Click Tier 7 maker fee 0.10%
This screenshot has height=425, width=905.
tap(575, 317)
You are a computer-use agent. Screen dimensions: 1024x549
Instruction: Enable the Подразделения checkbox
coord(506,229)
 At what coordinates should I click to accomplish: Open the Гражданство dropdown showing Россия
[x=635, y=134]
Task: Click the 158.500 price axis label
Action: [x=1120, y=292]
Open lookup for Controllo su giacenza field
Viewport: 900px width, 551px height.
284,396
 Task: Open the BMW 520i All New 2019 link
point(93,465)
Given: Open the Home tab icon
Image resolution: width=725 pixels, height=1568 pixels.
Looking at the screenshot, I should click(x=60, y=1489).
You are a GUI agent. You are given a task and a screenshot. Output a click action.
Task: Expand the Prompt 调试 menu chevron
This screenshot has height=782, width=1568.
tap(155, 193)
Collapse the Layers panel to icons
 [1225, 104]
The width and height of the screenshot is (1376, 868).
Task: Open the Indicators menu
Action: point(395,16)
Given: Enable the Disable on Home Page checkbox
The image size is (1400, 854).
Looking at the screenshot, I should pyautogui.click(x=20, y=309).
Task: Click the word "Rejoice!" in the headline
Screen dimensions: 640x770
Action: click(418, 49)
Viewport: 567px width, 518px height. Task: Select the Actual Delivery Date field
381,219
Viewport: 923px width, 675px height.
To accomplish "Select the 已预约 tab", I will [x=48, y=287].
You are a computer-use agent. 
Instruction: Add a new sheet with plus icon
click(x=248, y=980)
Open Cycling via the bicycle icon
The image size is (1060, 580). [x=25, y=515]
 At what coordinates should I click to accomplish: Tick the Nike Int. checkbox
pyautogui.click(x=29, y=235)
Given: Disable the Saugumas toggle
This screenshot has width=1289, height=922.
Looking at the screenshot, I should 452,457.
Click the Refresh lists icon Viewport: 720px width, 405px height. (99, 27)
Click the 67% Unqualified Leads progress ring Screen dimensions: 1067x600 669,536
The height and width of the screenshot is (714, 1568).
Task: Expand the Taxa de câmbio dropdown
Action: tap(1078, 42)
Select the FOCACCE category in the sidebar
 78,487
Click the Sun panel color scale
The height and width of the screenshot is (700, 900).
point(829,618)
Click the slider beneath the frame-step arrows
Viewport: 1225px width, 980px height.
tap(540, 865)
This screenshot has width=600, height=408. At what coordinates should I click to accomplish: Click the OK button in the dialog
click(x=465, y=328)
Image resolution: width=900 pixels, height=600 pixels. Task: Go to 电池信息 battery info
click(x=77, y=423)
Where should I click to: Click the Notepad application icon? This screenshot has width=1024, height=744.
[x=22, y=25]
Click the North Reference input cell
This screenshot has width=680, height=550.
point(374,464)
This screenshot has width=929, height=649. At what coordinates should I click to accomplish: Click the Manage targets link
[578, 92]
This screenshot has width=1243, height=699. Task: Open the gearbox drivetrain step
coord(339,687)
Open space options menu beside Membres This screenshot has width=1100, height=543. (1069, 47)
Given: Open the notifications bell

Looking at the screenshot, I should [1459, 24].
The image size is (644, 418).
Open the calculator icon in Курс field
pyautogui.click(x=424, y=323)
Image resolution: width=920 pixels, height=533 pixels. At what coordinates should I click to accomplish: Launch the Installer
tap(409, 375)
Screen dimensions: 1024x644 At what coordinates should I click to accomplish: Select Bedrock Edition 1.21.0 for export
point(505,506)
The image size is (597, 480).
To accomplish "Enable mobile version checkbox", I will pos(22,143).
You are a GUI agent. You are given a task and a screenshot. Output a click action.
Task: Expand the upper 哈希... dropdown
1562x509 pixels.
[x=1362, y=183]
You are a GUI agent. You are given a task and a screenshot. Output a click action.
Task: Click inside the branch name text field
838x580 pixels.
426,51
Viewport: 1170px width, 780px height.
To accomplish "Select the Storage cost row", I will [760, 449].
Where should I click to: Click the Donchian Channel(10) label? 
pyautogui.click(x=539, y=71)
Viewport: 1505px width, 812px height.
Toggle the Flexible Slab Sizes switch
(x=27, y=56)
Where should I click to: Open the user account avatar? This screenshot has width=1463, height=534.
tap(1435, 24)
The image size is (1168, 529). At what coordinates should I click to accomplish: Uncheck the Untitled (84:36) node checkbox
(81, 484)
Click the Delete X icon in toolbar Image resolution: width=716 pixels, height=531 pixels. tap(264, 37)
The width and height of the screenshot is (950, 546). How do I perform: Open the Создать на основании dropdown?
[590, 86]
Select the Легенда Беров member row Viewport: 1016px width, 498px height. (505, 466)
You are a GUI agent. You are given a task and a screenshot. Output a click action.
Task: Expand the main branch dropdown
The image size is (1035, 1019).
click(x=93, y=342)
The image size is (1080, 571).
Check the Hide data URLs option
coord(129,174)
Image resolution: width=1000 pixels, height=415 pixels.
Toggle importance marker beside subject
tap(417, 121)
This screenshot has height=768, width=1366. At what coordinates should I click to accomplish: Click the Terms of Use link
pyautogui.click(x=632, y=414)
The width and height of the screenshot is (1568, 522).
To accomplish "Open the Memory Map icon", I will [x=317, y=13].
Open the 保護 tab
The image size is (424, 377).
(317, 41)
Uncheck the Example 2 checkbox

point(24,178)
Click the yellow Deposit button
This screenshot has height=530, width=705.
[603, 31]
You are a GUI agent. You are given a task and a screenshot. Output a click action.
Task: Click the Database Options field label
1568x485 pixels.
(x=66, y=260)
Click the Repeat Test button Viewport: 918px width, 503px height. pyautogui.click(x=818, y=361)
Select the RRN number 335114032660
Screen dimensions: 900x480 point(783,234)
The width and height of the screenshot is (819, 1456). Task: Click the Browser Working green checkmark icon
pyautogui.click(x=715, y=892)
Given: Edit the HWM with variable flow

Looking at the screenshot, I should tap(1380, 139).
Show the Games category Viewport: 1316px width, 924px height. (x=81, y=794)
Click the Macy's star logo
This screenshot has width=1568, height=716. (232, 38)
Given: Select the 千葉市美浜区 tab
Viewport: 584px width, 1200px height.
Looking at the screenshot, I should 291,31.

##############################

#### Directions
Reproduce all the records, exactly and in full.

#### Reply
Click Tier 7 maker fee 0.10%
This screenshot has height=425, width=905.
tap(575, 317)
You are a computer-use agent. Screen dimensions: 1024x549
Instruction: Enable the Подразделения checkbox
coord(506,229)
 At what coordinates should I click to accomplish: Open the Гражданство dropdown showing Россия
[x=635, y=134]
Task: Click the 158.500 price axis label
Action: [x=1120, y=292]
Open lookup for Controllo su giacenza field
Viewport: 900px width, 551px height.
284,396
 Task: Open the BMW 520i All New 2019 link
point(93,465)
Given: Open the Home tab icon
Image resolution: width=725 pixels, height=1568 pixels.
Looking at the screenshot, I should click(x=60, y=1489).
You are a GUI agent. You are given a task and a screenshot. Output a click action.
Task: Expand the Prompt 调试 menu chevron
This screenshot has height=782, width=1568.
tap(155, 193)
Collapse the Layers panel to icons
 [1225, 104]
The width and height of the screenshot is (1376, 868).
Task: Open the Indicators menu
Action: point(395,16)
Given: Enable the Disable on Home Page checkbox
The image size is (1400, 854).
Looking at the screenshot, I should pyautogui.click(x=20, y=309).
Task: Click the word "Rejoice!" in the headline
Screen dimensions: 640x770
Action: click(418, 49)
Viewport: 567px width, 518px height. Task: Select the Actual Delivery Date field
381,219
Viewport: 923px width, 675px height.
To accomplish "Select the 已预约 tab", I will [x=48, y=287].
You are a computer-use agent. 
Instruction: Add a new sheet with plus icon
click(x=248, y=980)
Open Cycling via the bicycle icon
The image size is (1060, 580). [x=25, y=515]
 At what coordinates should I click to accomplish: Tick the Nike Int. checkbox
pyautogui.click(x=29, y=235)
Given: Disable the Saugumas toggle
This screenshot has width=1289, height=922.
Looking at the screenshot, I should 452,457.
Click the Refresh lists icon Viewport: 720px width, 405px height. (99, 27)
Click the 67% Unqualified Leads progress ring Screen dimensions: 1067x600 669,536
The height and width of the screenshot is (714, 1568).
Task: Expand the Taxa de câmbio dropdown
Action: tap(1078, 42)
Select the FOCACCE category in the sidebar
 78,487
Click the Sun panel color scale
The height and width of the screenshot is (700, 900).
point(829,618)
Click the slider beneath the frame-step arrows
Viewport: 1225px width, 980px height.
tap(540, 865)
This screenshot has width=600, height=408. At what coordinates should I click to accomplish: Click the OK button in the dialog
click(x=465, y=328)
Image resolution: width=900 pixels, height=600 pixels. Task: Go to 电池信息 battery info
click(x=77, y=423)
Where should I click to: Click the Notepad application icon? This screenshot has width=1024, height=744.
[x=22, y=25]
Click the North Reference input cell
This screenshot has width=680, height=550.
point(374,464)
This screenshot has width=929, height=649. At what coordinates should I click to accomplish: Click the Manage targets link
[578, 92]
This screenshot has width=1243, height=699. Task: Open the gearbox drivetrain step
coord(339,687)
Open space options menu beside Membres This screenshot has width=1100, height=543. (1069, 47)
Given: Open the notifications bell

Looking at the screenshot, I should [1459, 24].
The image size is (644, 418).
Open the calculator icon in Курс field
pyautogui.click(x=424, y=323)
Image resolution: width=920 pixels, height=533 pixels. At what coordinates should I click to accomplish: Launch the Installer
tap(409, 375)
Screen dimensions: 1024x644 At what coordinates should I click to accomplish: Select Bedrock Edition 1.21.0 for export
point(505,506)
The image size is (597, 480).
To accomplish "Enable mobile version checkbox", I will pos(22,143).
You are a GUI agent. You are given a task and a screenshot. Output a click action.
Task: Expand the upper 哈希... dropdown
1562x509 pixels.
[x=1362, y=183]
You are a GUI agent. You are given a task and a screenshot. Output a click action.
Task: Click inside the branch name text field
838x580 pixels.
426,51
Viewport: 1170px width, 780px height.
To accomplish "Select the Storage cost row", I will [760, 449].
Where should I click to: Click the Donchian Channel(10) label? 
pyautogui.click(x=539, y=71)
Viewport: 1505px width, 812px height.
Toggle the Flexible Slab Sizes switch
(x=27, y=56)
Where should I click to: Open the user account avatar? This screenshot has width=1463, height=534.
tap(1435, 24)
The image size is (1168, 529). At what coordinates should I click to accomplish: Uncheck the Untitled (84:36) node checkbox
(81, 484)
Click the Delete X icon in toolbar Image resolution: width=716 pixels, height=531 pixels. tap(264, 37)
The width and height of the screenshot is (950, 546). How do I perform: Open the Создать на основании dropdown?
[590, 86]
Select the Легенда Беров member row Viewport: 1016px width, 498px height. (505, 466)
You are a GUI agent. You are given a task and a screenshot. Output a click action.
Task: Expand the main branch dropdown
The image size is (1035, 1019).
click(x=93, y=342)
The image size is (1080, 571).
Check the Hide data URLs option
coord(129,174)
Image resolution: width=1000 pixels, height=415 pixels.
Toggle importance marker beside subject
tap(417, 121)
This screenshot has height=768, width=1366. At what coordinates should I click to accomplish: Click the Terms of Use link
pyautogui.click(x=632, y=414)
The width and height of the screenshot is (1568, 522).
To accomplish "Open the Memory Map icon", I will [x=317, y=13].
Open the 保護 tab
The image size is (424, 377).
(317, 41)
Uncheck the Example 2 checkbox

point(24,178)
Click the yellow Deposit button
This screenshot has height=530, width=705.
[603, 31]
You are a GUI agent. You are given a task and a screenshot. Output a click action.
Task: Click the Database Options field label
1568x485 pixels.
(x=66, y=260)
Click the Repeat Test button Viewport: 918px width, 503px height. pyautogui.click(x=818, y=361)
Select the RRN number 335114032660
Screen dimensions: 900x480 point(783,234)
The width and height of the screenshot is (819, 1456). Task: Click the Browser Working green checkmark icon
pyautogui.click(x=715, y=892)
Given: Edit the HWM with variable flow

Looking at the screenshot, I should tap(1380, 139).
Show the Games category Viewport: 1316px width, 924px height. (x=81, y=794)
Click the Macy's star logo
This screenshot has width=1568, height=716. (232, 38)
Given: Select the 千葉市美浜区 tab
Viewport: 584px width, 1200px height.
Looking at the screenshot, I should 291,31.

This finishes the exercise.